*Your instructions:*
Answer these questions from the post about the tomato pickle below.
(a) What did the writer or the writer's sister ask to take along when going back to the hostel?
(b) Which dish does the writer say the pickle made it possible to eat without a flinch?
(c) According to the post, on what qualities of the tomatoes does a tomato pickle recipe depend?

*Extract:*
*** Block opens ***
Tuesday, April 21, 2009

BEST EVER Thakkaali Oorugai - Amma's Slow roasted Tomato pickle

Every time we come home from the hostel and its time to go back, the following conversation would occur on the day before, between my mom and either me or my sister or both. We were in the same college and hostel so our timings to go back to the hostel would be the same.

Mom: What do you want to take along when you go back?
Me/my sister: Thakkali Oorugai
Mom: Just that?
Me/my sister: Yes.

By now, you all must know that I'm a big fan of my mom's cooking. Her Thakkali Oorugai, Thengai burfi, Ribbon pakodas, Prawns curry, Chinna Nellikai oorugai, Kozhi Rasam and Varuval, Kollu Chutney, Podi thooviya Surakai kulambu are exceptional. And her Thakkali Oorugai - THE BEST EVER!!!! We're really crazy about her Thakkali Oorugai. So are our friends. So were my hostel mates. So are her sons-in-law. Everybody, who tasted it once, fell in love with it. It's THAT good! And it goes with everything... Idli, dosa, rice, thayir saadam, poori, chapathi, bread, kambu saadam - it goes with just about any food (other than desserts) you can think of.. Heck! It even got me eat that dreaded upma without a flinch in my face. Like most of her recipes, this one has no precise measurements. Especially with a tomato pickle recipe, it's hard to write a precise recipe - Depends on how sour the tomatoes are...and how sweet, and how pasty and how ripe those tomatoes are. Hers is more of a method to make it, than a precise recipe.
*** Block closes ***
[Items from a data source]
*** Block opens ***
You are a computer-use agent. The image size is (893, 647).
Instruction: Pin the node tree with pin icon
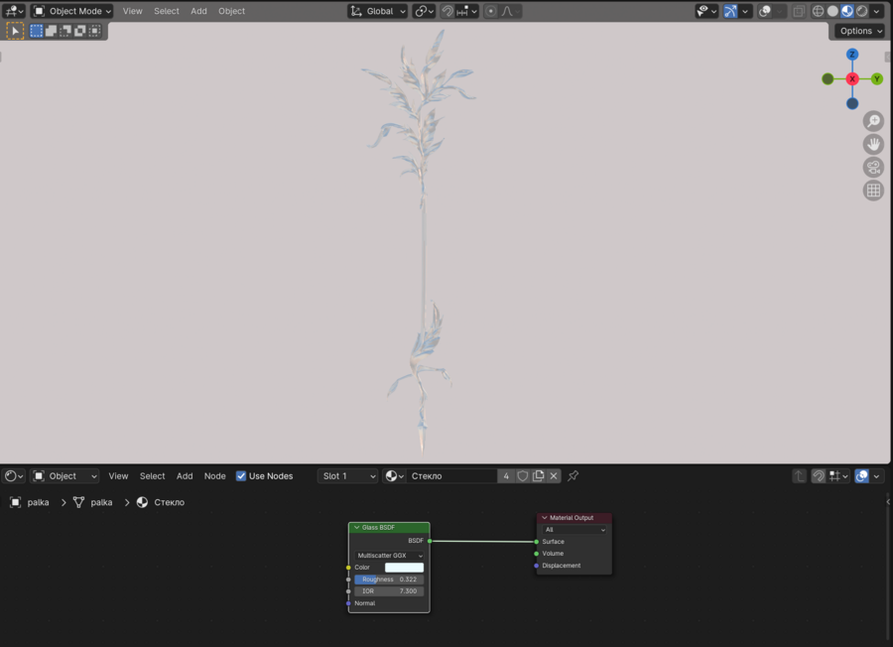coord(574,476)
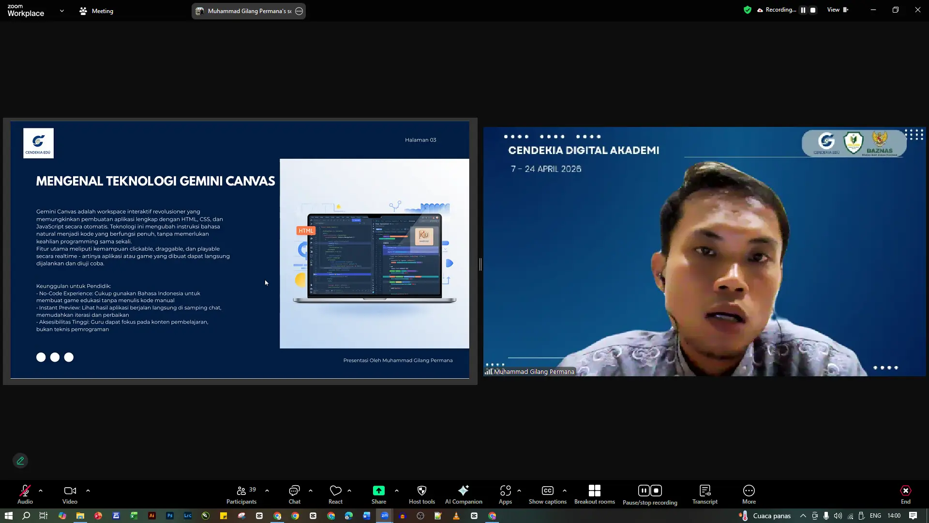Expand the Audio options arrow
The width and height of the screenshot is (929, 523).
pyautogui.click(x=41, y=491)
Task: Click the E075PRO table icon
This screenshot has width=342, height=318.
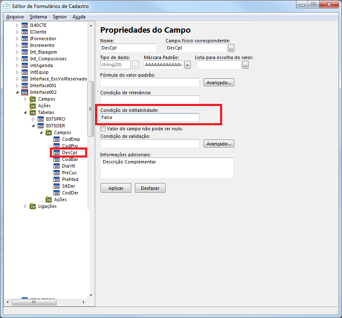Action: tap(41, 119)
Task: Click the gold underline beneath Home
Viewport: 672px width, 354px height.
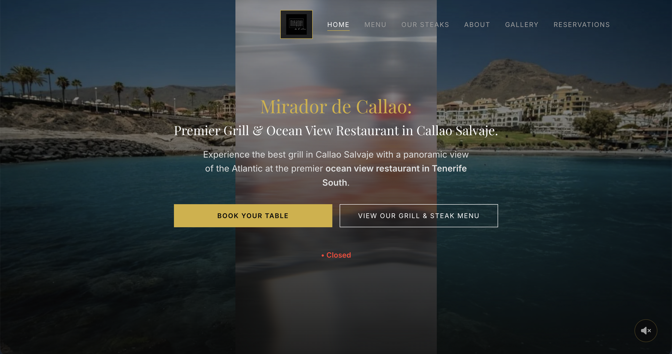Action: pyautogui.click(x=338, y=30)
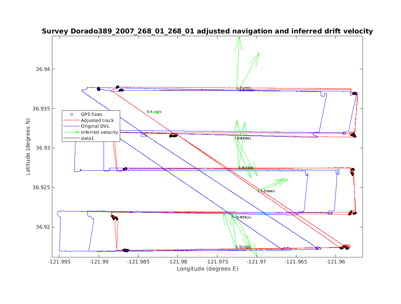Click the survey plot title text
This screenshot has height=304, width=401.
(x=207, y=31)
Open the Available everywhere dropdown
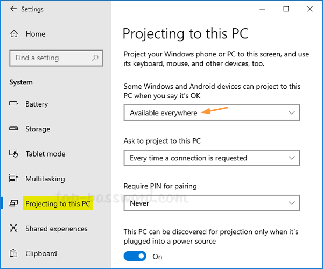Viewport: 323px width, 269px height. point(211,113)
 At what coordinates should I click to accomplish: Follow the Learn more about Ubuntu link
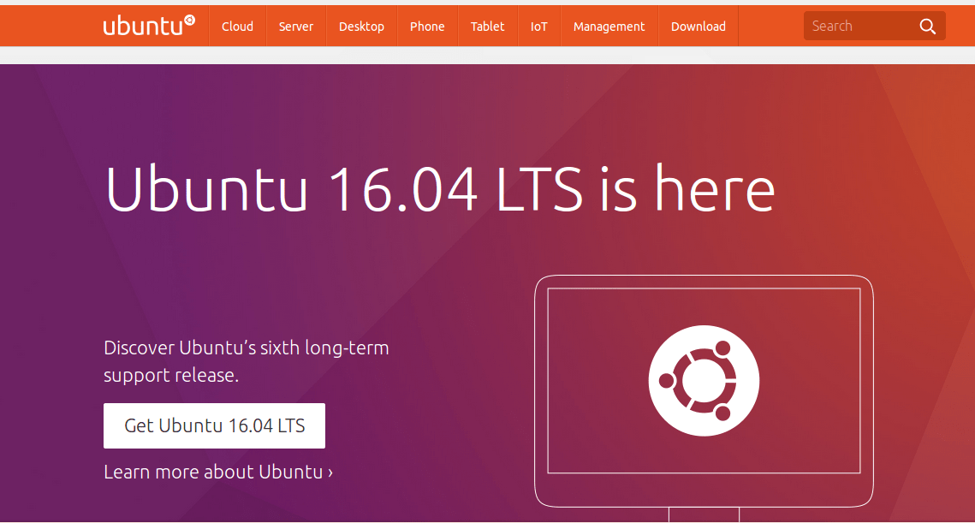pos(217,472)
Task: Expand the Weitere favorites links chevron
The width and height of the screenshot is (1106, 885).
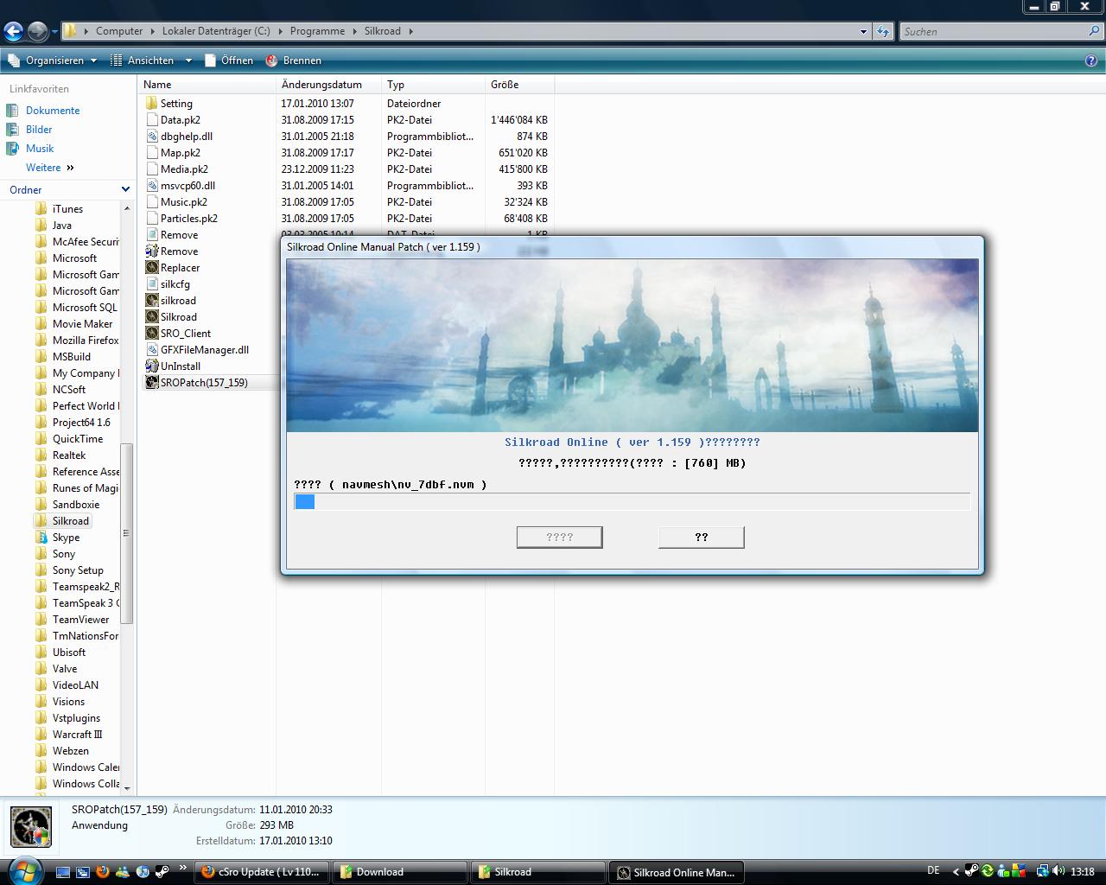Action: coord(70,168)
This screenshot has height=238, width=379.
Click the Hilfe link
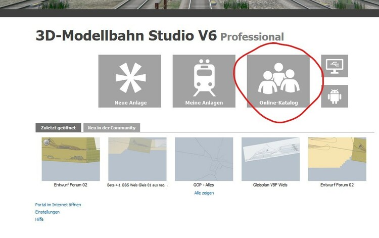39,219
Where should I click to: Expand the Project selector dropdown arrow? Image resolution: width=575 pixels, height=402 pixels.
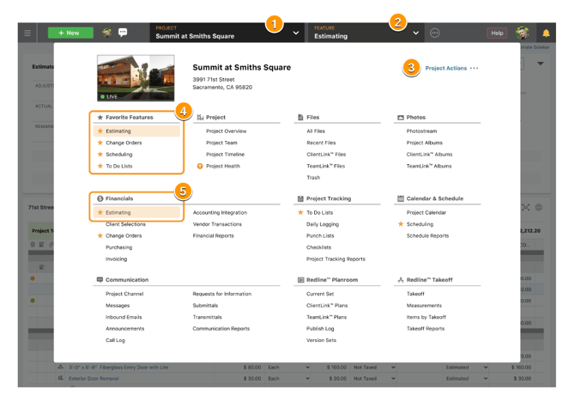pos(296,34)
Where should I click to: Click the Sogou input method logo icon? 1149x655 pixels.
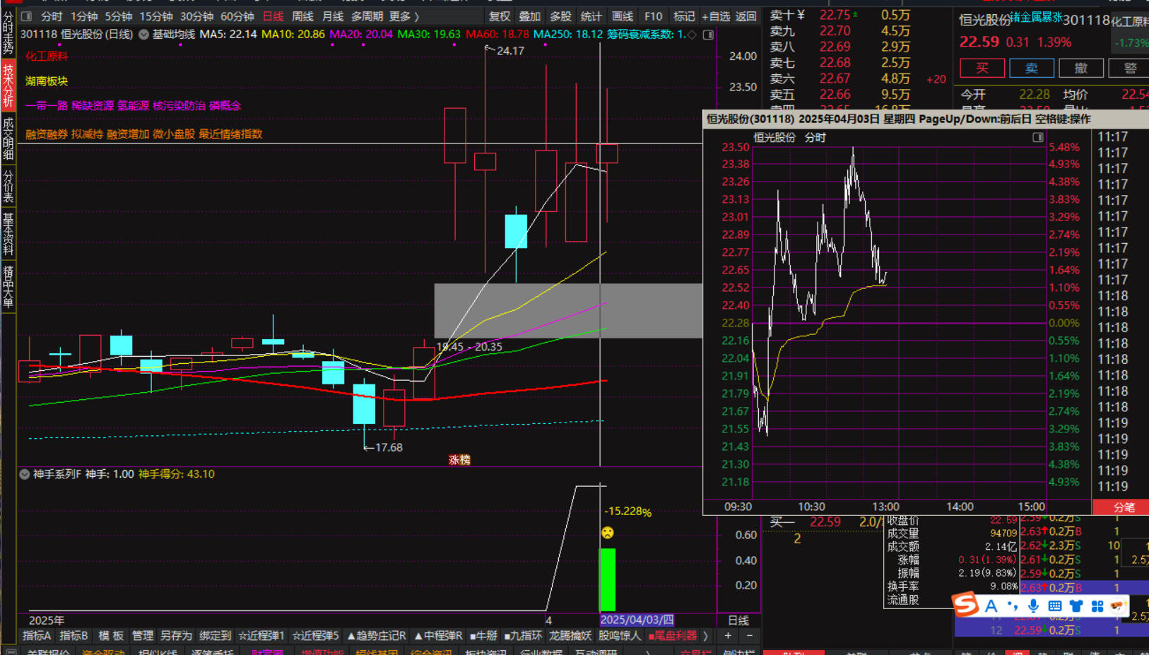tap(966, 605)
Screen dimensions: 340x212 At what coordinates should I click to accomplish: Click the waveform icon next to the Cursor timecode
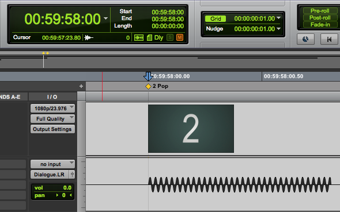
*** Block closes ***
*Task solution:*
(a) Thakkali Oorugai.
(b) Upma.
(c) How sour, how sweet, how pasty and how ripe the tomatoes are.